##### Exercise passage #####

The mini-humbucker is a humbucking guitar pickup (used in electric guitars). It was originally created by the Epiphone company. The mini-humbucker resembles a Gibson P.A.F. humbucker, but is narrower in size and senses a shorter length of string vibration. This produces clearer, brighter tones that are quite unlike typical Gibson sounds. It fits in between single-coils and full-sized humbuckers in the tonal spectrum. It is frequently used in jazz guitars in a 'floating' arrangement, where it's mounted at the end of the fingerboard, or on the pickguard not into the body of the instrument.

The mini-humbucker technology was acquired by Gibson when they purchased Epiphone in the late 1950s. After this acquisition, Gibson began using mini-humbuckers in various guitar models. They continued to use them on many Epiphone electric guitars (now manufactured under license for Gibson) and several of Gibson's archtop jazz guitars. A slightly different variation of the mini-humbuckers was used on Gibson Firebird guitars, thus giving them a very distinctive tone.

The Firebird pickup uses a pair of long 'rail' magnets whereas the Les Paul Deluxe mini-humbucker uses a single bar magnet below one ferrous rail and six threaded ferrous pole pieces. The Deluxe mini-humbucker has adjustment screws for the pole pieces; the Firebird mini-humbucker does not.

#####

• _Work task A_: Decide whether each statement agrees with the mini-humbucker passage, answering yes or no and quoting the words that settle it: (i) Gibson first created the mini-humbucker. (ii) The Firebird mini-humbucker has no adjustment screws for its pole pieces. (iii) Gibson obtained the mini-humbucker technology by buying Epiphone in the late 1950s.
• _Work task B_: Print the portion of the mini-humbucker passage between "The mini-humbucker technology" and "very distinctive tone.", inclusive.
The data that come next stand apart from the mini-humbucker passage.

##### Source information #####

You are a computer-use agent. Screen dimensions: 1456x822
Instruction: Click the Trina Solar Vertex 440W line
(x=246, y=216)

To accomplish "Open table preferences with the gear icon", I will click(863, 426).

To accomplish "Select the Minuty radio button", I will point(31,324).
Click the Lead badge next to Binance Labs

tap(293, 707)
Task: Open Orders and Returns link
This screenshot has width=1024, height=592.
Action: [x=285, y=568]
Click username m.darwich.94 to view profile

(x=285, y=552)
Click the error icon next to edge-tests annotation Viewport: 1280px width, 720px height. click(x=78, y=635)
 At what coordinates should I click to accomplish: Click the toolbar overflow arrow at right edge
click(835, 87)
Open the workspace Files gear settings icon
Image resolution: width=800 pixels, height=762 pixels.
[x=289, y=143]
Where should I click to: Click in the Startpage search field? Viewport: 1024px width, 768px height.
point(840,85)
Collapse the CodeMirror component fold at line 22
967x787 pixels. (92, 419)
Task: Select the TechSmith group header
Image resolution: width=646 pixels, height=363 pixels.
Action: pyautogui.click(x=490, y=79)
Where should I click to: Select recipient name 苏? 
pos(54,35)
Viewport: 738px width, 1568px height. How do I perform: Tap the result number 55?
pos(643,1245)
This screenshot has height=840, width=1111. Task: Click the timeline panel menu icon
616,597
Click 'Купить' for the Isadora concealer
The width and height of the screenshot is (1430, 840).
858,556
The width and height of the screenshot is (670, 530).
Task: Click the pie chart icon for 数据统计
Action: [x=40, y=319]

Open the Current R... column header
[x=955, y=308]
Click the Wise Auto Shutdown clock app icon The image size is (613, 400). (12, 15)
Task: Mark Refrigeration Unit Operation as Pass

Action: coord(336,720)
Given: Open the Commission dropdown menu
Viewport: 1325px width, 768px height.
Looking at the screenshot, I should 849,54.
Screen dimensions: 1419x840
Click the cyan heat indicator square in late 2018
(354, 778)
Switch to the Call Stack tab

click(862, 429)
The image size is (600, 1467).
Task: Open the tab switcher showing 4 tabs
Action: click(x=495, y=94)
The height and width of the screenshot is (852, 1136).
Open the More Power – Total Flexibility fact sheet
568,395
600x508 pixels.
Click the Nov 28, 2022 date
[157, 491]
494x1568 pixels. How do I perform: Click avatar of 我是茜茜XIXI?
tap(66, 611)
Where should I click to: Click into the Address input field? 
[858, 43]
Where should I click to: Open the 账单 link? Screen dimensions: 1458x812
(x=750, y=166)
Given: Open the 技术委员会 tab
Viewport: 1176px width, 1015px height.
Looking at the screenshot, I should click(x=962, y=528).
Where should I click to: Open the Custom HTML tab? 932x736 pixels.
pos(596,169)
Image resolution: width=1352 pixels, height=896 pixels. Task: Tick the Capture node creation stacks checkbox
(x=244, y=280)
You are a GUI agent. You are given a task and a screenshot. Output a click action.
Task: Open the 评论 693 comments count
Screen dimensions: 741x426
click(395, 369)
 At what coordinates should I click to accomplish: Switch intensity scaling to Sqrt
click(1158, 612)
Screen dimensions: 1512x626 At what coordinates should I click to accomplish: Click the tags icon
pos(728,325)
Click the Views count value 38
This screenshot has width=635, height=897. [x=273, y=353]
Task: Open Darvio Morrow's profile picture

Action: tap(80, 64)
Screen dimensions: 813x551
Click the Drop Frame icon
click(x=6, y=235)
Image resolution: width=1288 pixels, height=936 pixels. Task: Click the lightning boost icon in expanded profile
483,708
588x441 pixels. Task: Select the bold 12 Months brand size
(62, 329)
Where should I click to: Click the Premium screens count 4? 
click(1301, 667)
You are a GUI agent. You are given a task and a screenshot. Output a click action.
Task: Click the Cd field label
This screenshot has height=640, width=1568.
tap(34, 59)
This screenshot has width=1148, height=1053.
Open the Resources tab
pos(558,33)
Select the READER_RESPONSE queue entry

#####

• _Written solution A_:
(i) No: "It was originally created by the Epiphone company."
(ii) Yes: "the Firebird mini-humbucker does not."
(iii) Yes: "The mini-humbucker technology was acquired by Gibson when they purchased Epiphone in the late 1950s."

• _Written solution B_:
The mini-humbucker technology was acquired by Gibson when they purchased Epiphone in the late 1950s. After this acquisition, Gibson began using mini-humbuckers in various guitar models. They continued to use them on many Epiphone electric guitars (now manufactured under license for Gibson) and several of Gibson's archtop jazz guitars. A slightly different variation of the mini-humbuckers was used on Gibson Firebird guitars, thus giving them a very distinctive tone.